The Swiss-born Frenchman already has flown himself to a race this year, jetting up the Florida coast for his Rolex 24 at Daytona debut last month. It was his debut as a Lamborghini factory driver, and his new deal will continue with the Twelve Hours of Sebring and possibly the Petit Le Mans while he also helps develop the automaker’s new hybrid prototype (LMDh) for next year.

Grosjean finished a disappointing 13th in the 2022 points standings with one podium for Andretti in his first full IndyCar season. The team showed improvement at Thermal, and Grosjean (who was fourth fastest on Day 1) said IndyCar will remain his priority in 2024.

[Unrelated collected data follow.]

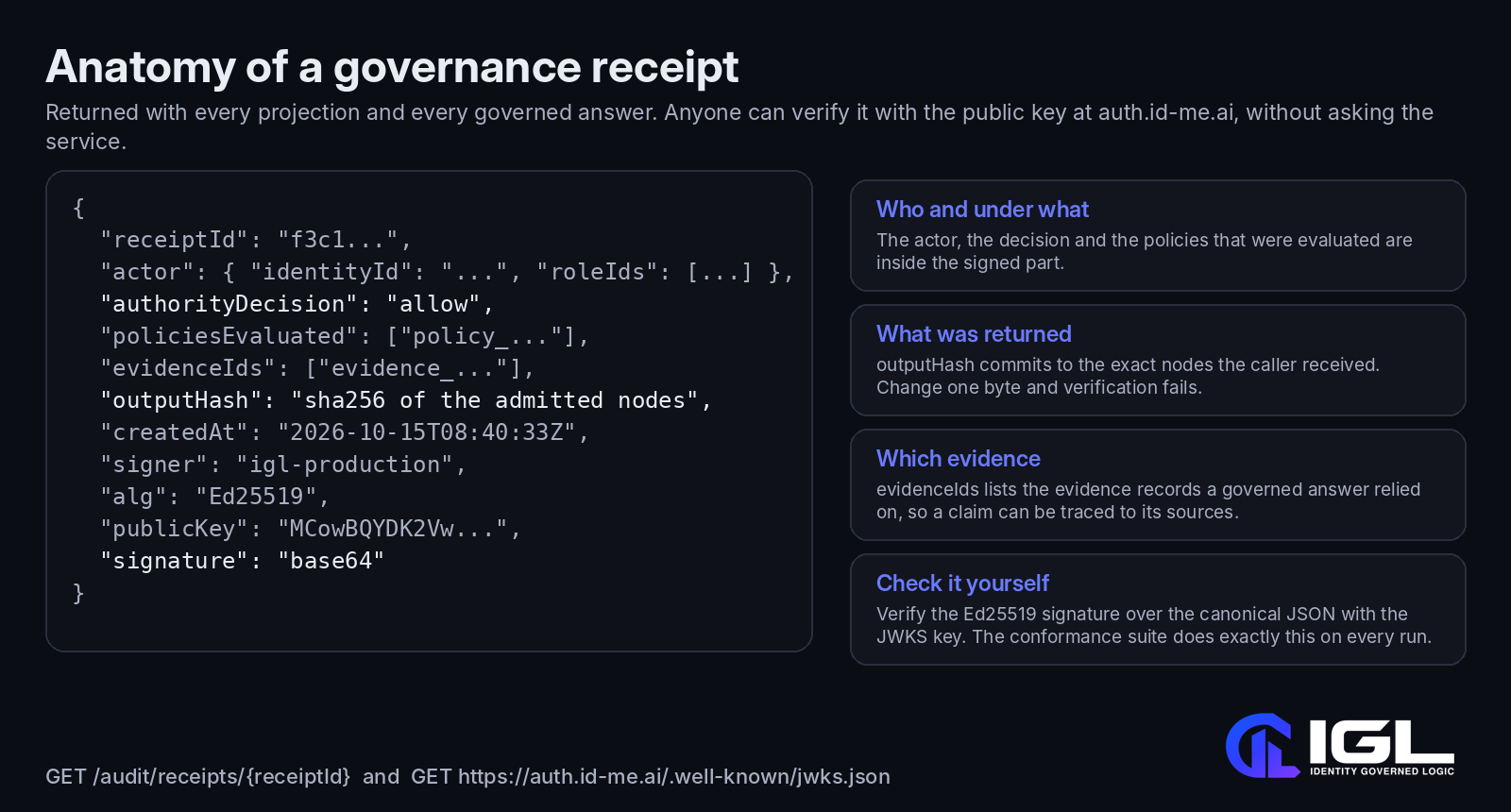Select the signer igl-production line
This screenshot has width=1511, height=812.
click(x=283, y=465)
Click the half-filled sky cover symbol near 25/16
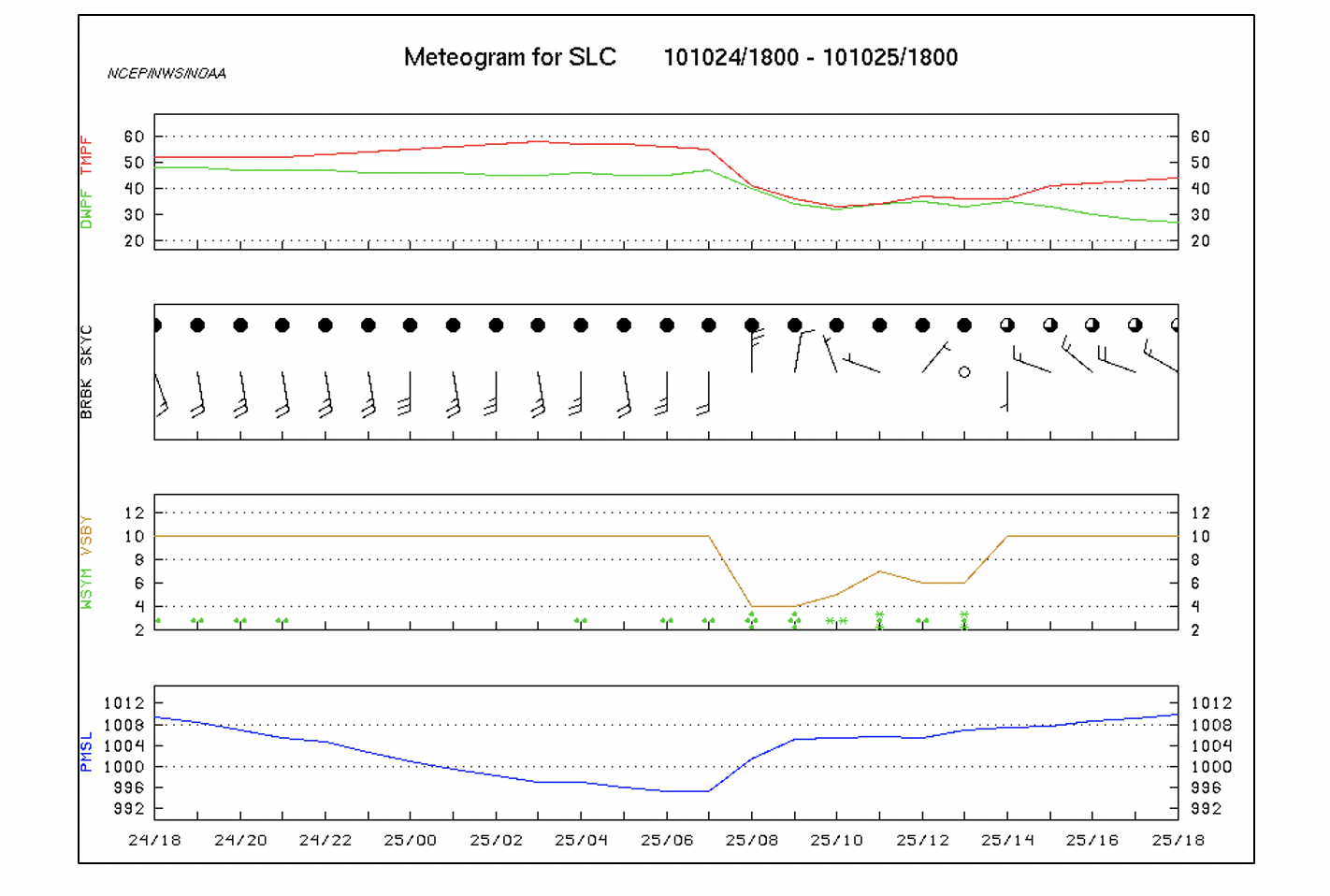The width and height of the screenshot is (1330, 896). pyautogui.click(x=1091, y=325)
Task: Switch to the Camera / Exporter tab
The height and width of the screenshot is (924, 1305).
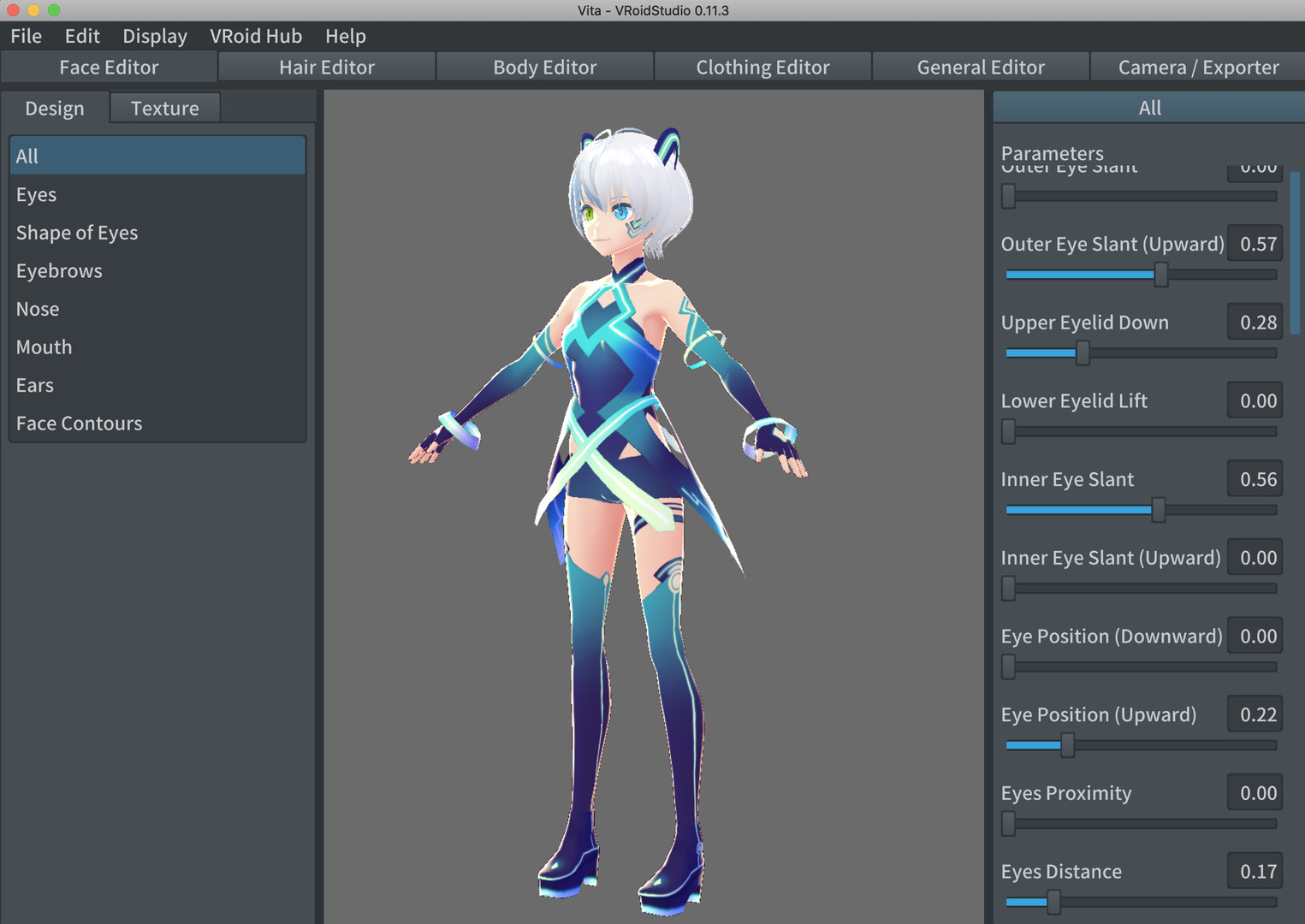Action: click(1195, 67)

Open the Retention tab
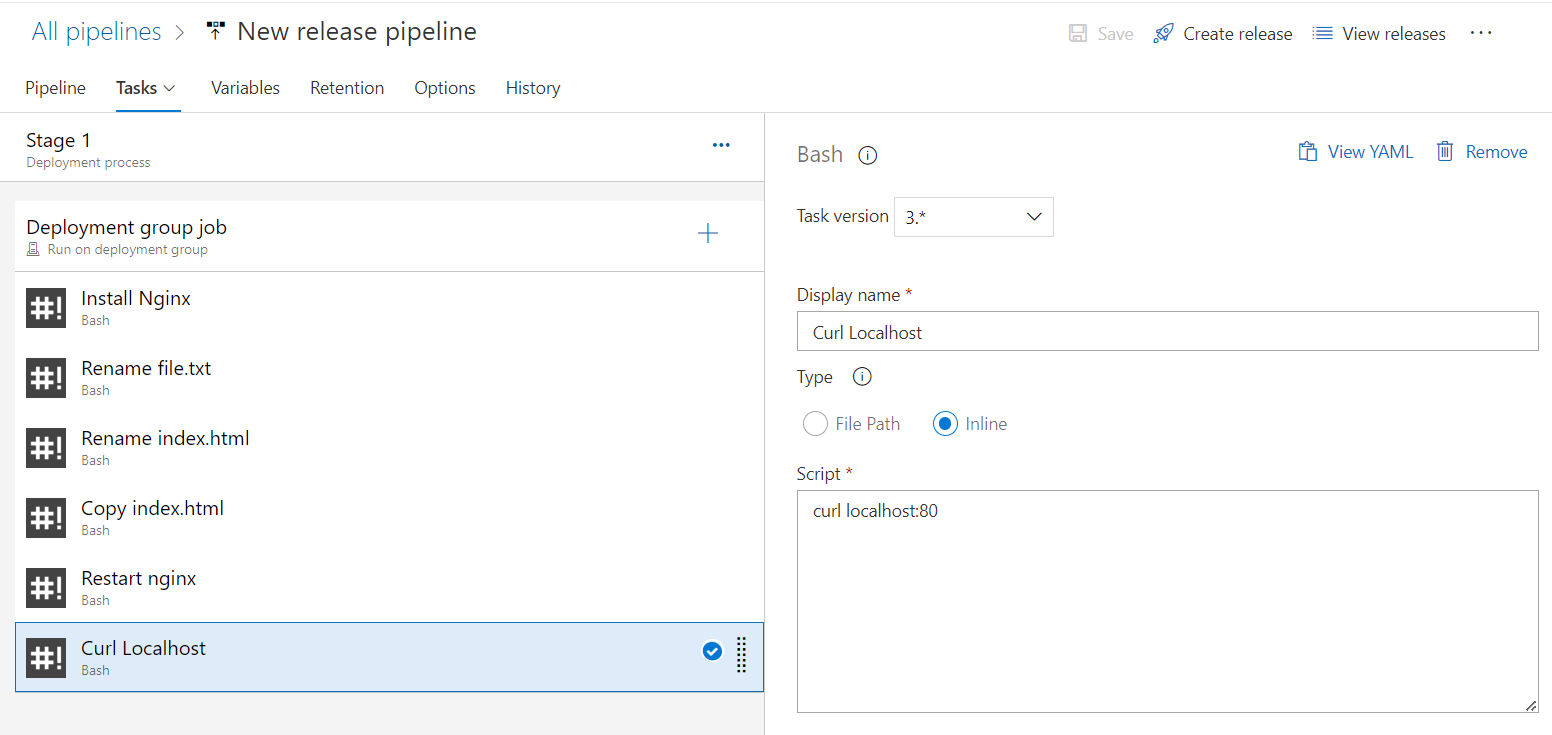[347, 88]
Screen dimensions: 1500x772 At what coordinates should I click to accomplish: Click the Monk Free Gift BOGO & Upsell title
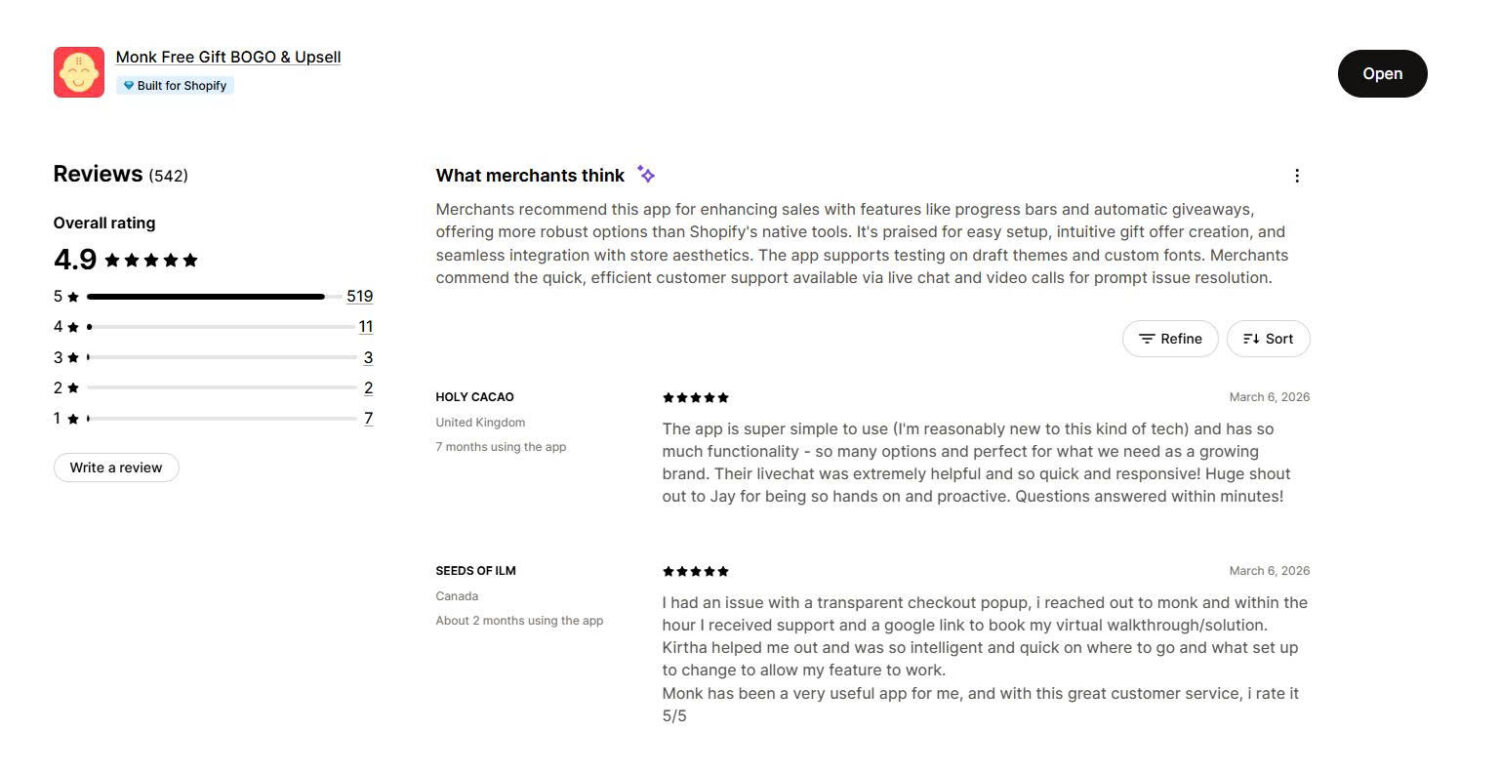[x=228, y=56]
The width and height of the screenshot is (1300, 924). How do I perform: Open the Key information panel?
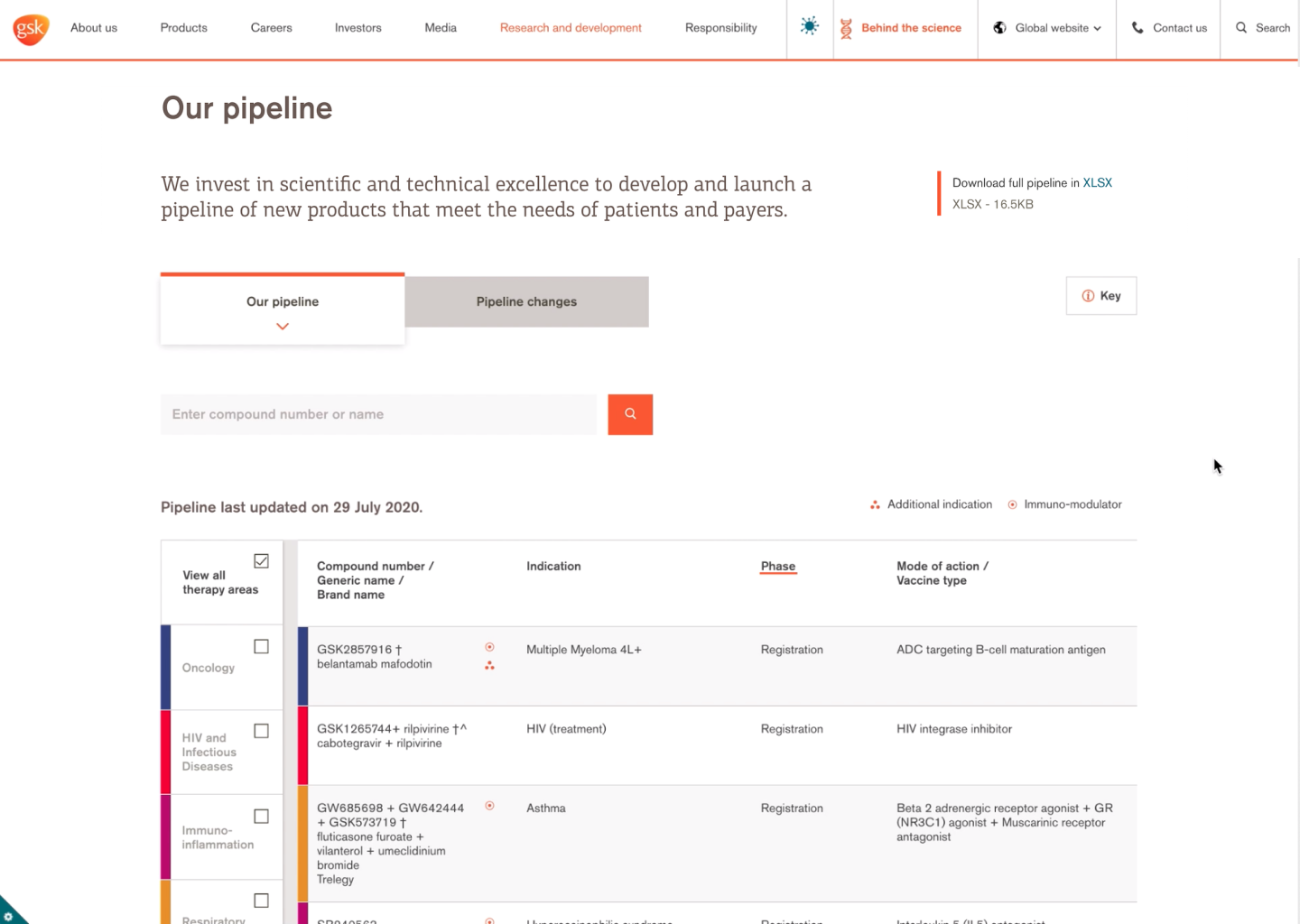point(1100,295)
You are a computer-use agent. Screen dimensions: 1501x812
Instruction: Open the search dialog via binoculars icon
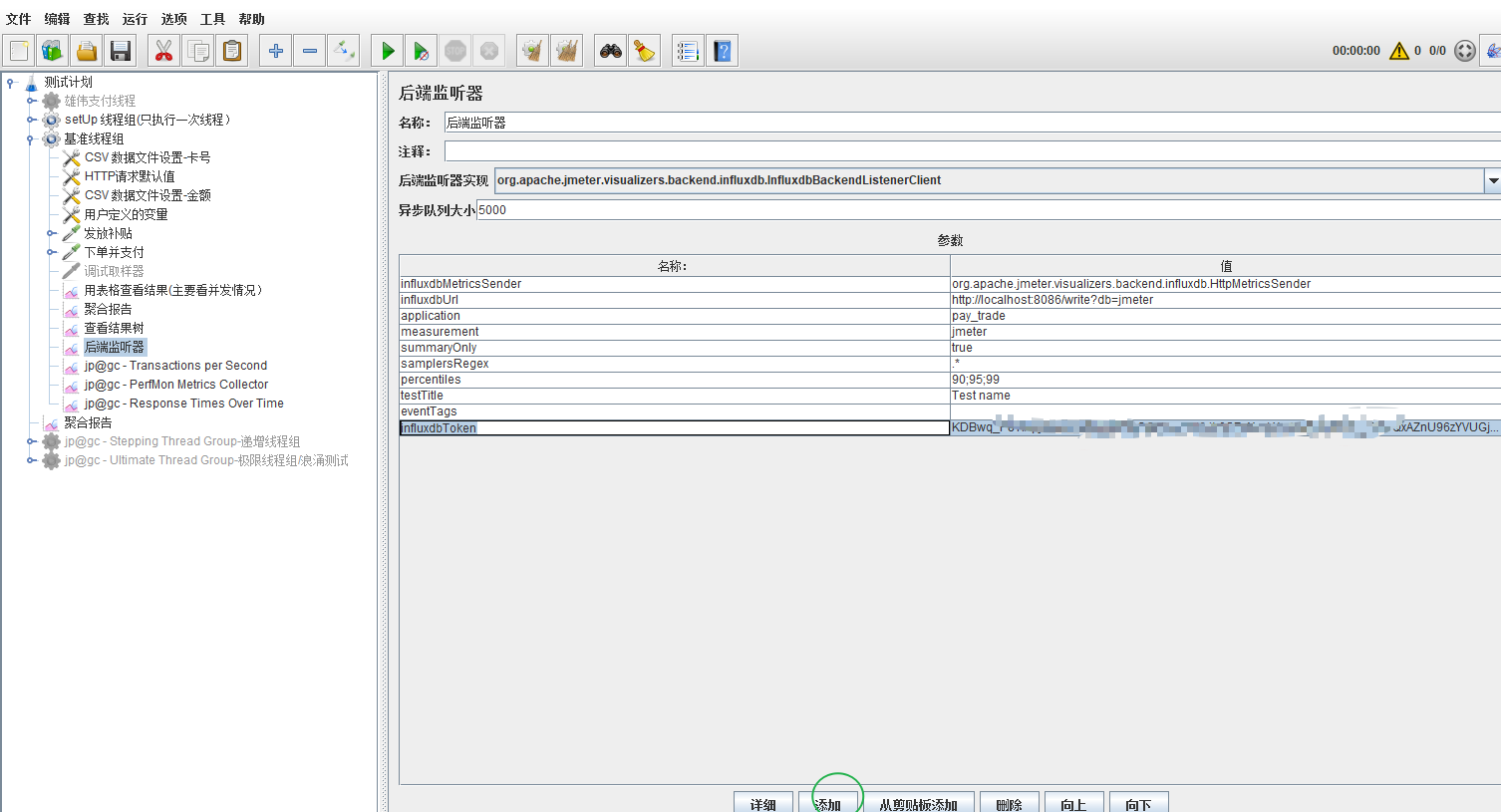tap(610, 50)
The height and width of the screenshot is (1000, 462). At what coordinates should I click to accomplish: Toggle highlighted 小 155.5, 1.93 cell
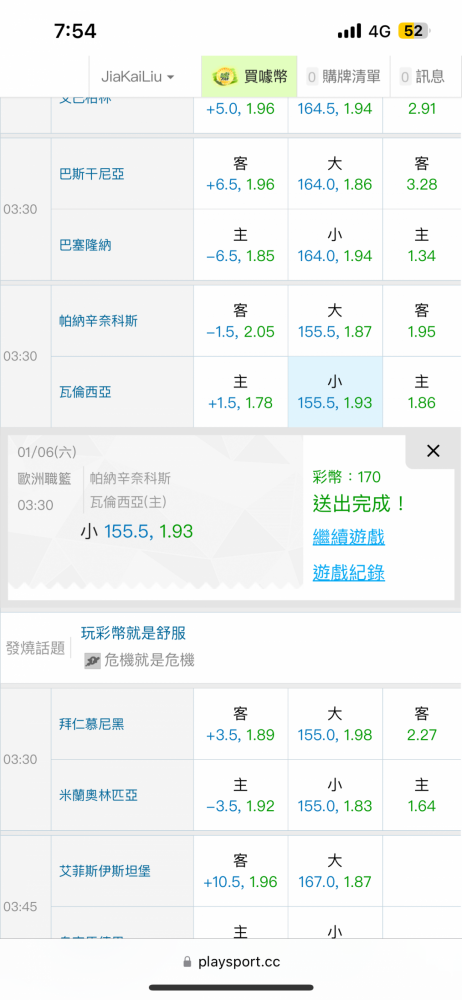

But he hopes the IndyCar schedule will afford racing in the IMSA WeatherTech SportsCar Championship endurance races and perhaps his longest plane flight yet — a return to the 24 Hours of Le Mans.

“I’ll keep my fingers crossed like that we get the weekend off from IndyCar,” said Grosjean, noting that 10 IndyCar drivers were in the Rolex 24. “I think it would make a lot of sense. I think for both series it’s amazing. If we can get Le Mans, it’s also amazing because it’s just cool.

“I remember Mario flying across the Atlantic doing Monaco and the Indy 500, and those guys, they were racing everywhere, Formula 3, Formula 2, Formula 1. They were doing the races in opening of the Formula 1 race, and I think that’s very cool for us. So yeah, looking forward to the project. There’s going to be a lot of development coming on. By the time we finish the IndyCar season, the LMDh will be here in the States, and that’s when I’m going to spend a lot of time on it.”